I was born and raised in Texas. We moved a lot, so over my growing up years I’ve lived in several different cities around south-central Texas. The city that I did a majority of my growing up, mostly during my teen years, was Austin, TX. So I tend to think of that as “home”. Ironically, it was in moving back to Austin after having lived in other places for around 16 years that I became Orthodox.
As I was growing up, my Father, Dalton Copple, was a part-time Baptist preacher while he worked for the local electric company around the Uvalde area. Some of my earliest memories as a kid are from those days. I recall a couple of questions I had back then, which I addressed to my Mom, Alice Fay Kiker.
One time I recall, as we were getting dressed for church, asking Mom why we had to go to church. As many people know, kids are often not really excited about going to church.
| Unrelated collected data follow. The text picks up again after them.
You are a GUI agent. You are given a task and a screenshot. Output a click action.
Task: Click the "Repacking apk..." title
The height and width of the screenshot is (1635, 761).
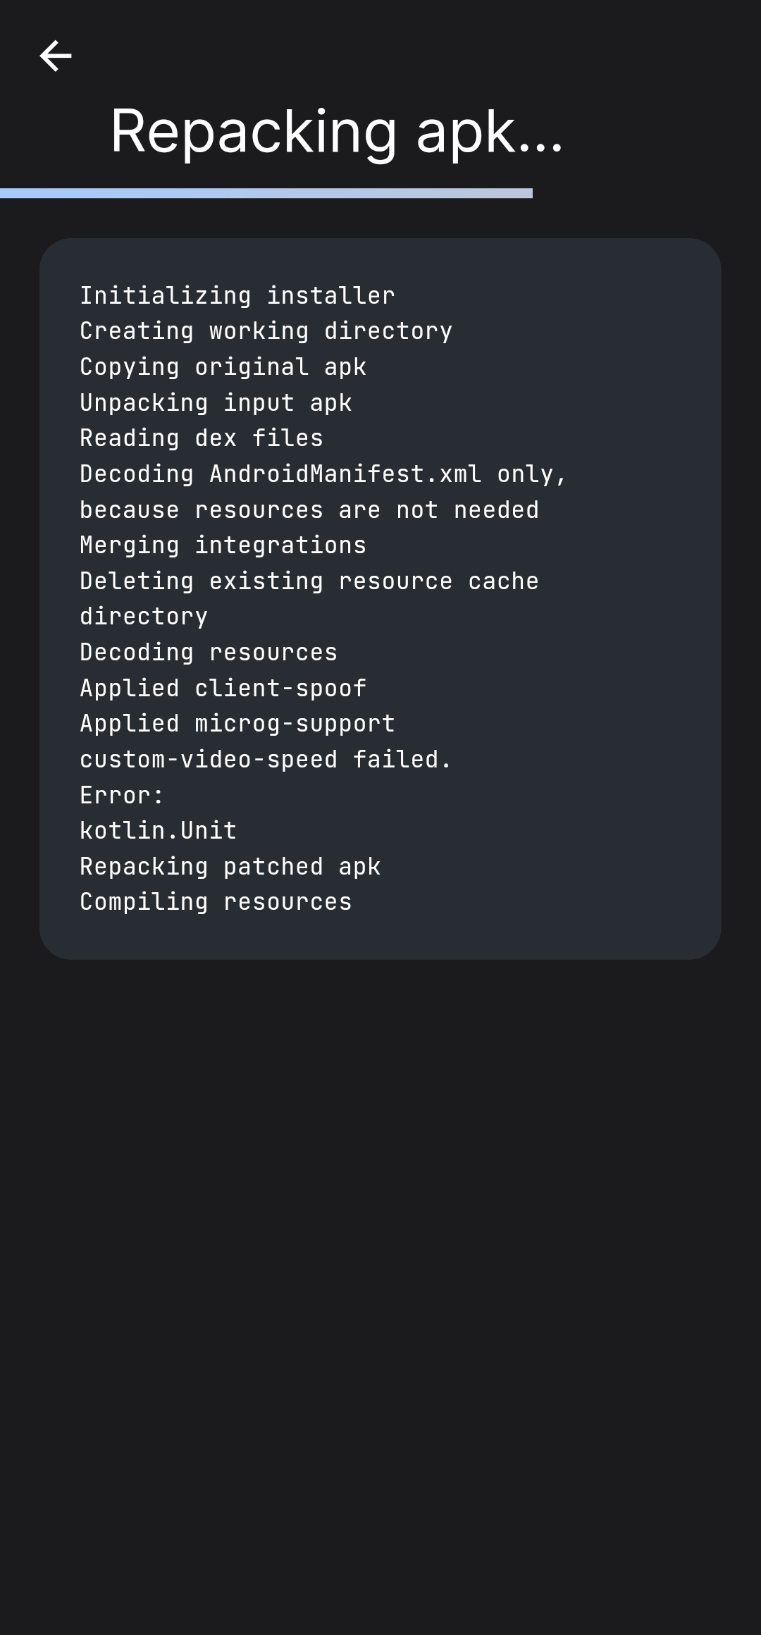pos(337,132)
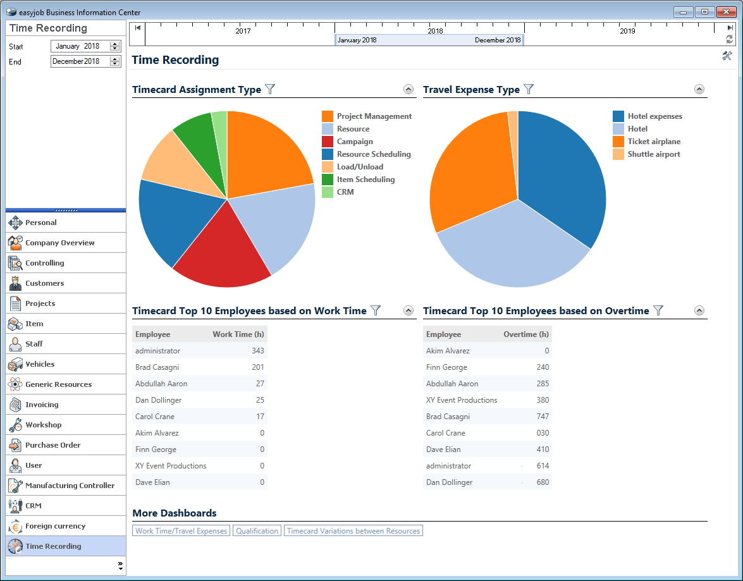This screenshot has height=581, width=743.
Task: Open the Manufacturing Controller section
Action: tap(70, 486)
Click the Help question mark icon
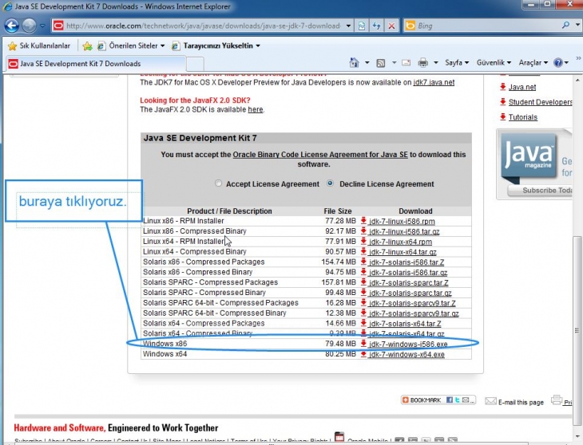Image resolution: width=583 pixels, height=445 pixels. 557,63
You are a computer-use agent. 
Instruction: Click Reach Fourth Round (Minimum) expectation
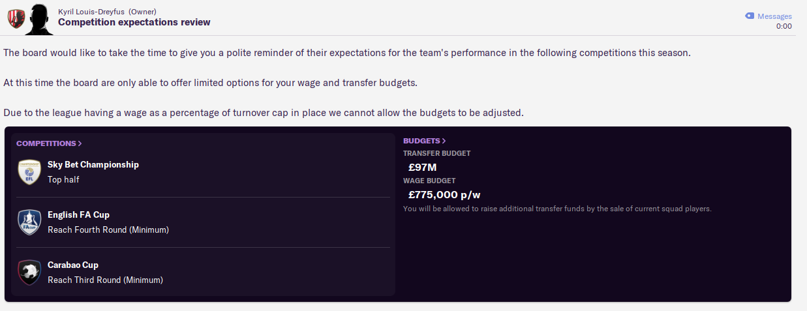(x=108, y=230)
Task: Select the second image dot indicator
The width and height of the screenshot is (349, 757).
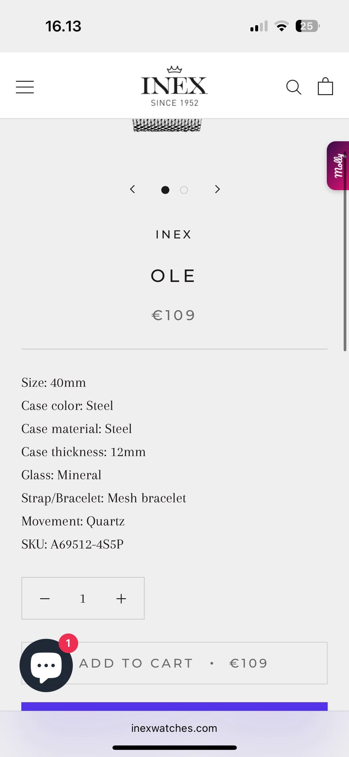Action: (x=184, y=190)
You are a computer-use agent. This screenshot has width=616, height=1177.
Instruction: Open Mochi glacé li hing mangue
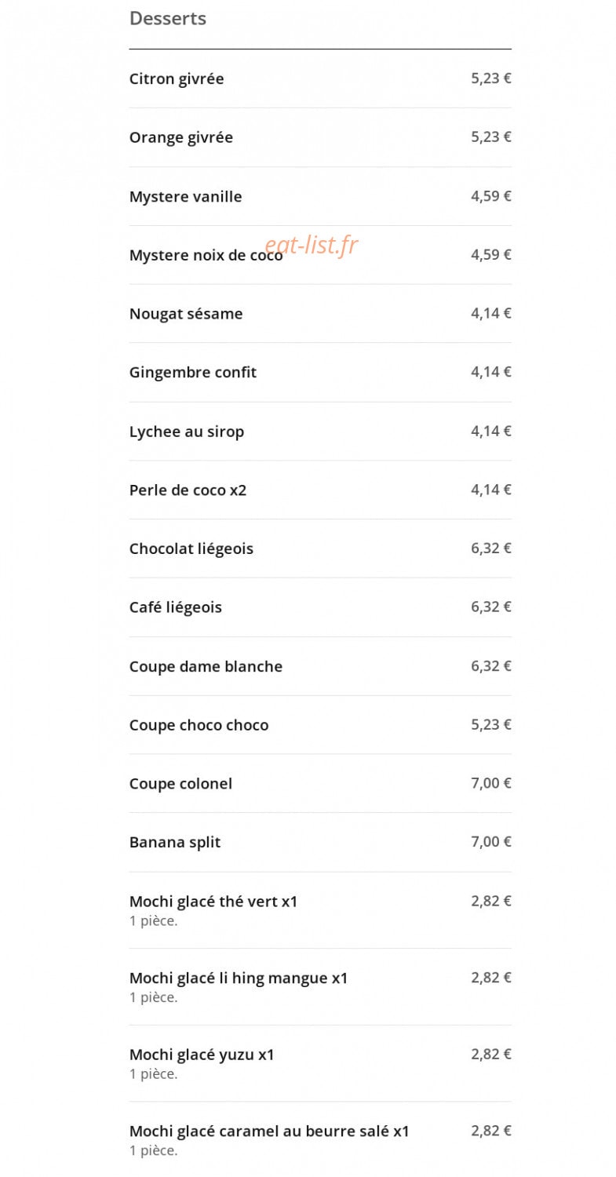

You want to move, you want to play, you want to do anything but sit in a pew and listen for over an hour to people saying words and singing music. For me, however, that was not the full motivation behind my question. It was those blasted black leather shoes.
We were pretty poor people, but of course being the pastor’s family, the kids had to have decent looking shoes for church. Only problem was that our feet were constantly growing and Mom knew that we would hardly get a pair broke in before we would need a new pair. So, like any Mom aware that she had to make every dollar stretch, she would buy us shoes which were just a bit big for us, so that we would have some growing room.
The only problem with this was my ankles. As long as I had those shoes on, the edges of those hard leather shoes rubbed my ankles constantly and it would take no time begin getting sore and hurt. For me, it was bad enough that we had to go through a church service sitting still in the pew next to Mom, but I had to endure literal pain as well! Thus, early in life, I associated pain with Church. Early in life I was experiencing the ascetic life, or so it seemed at the time.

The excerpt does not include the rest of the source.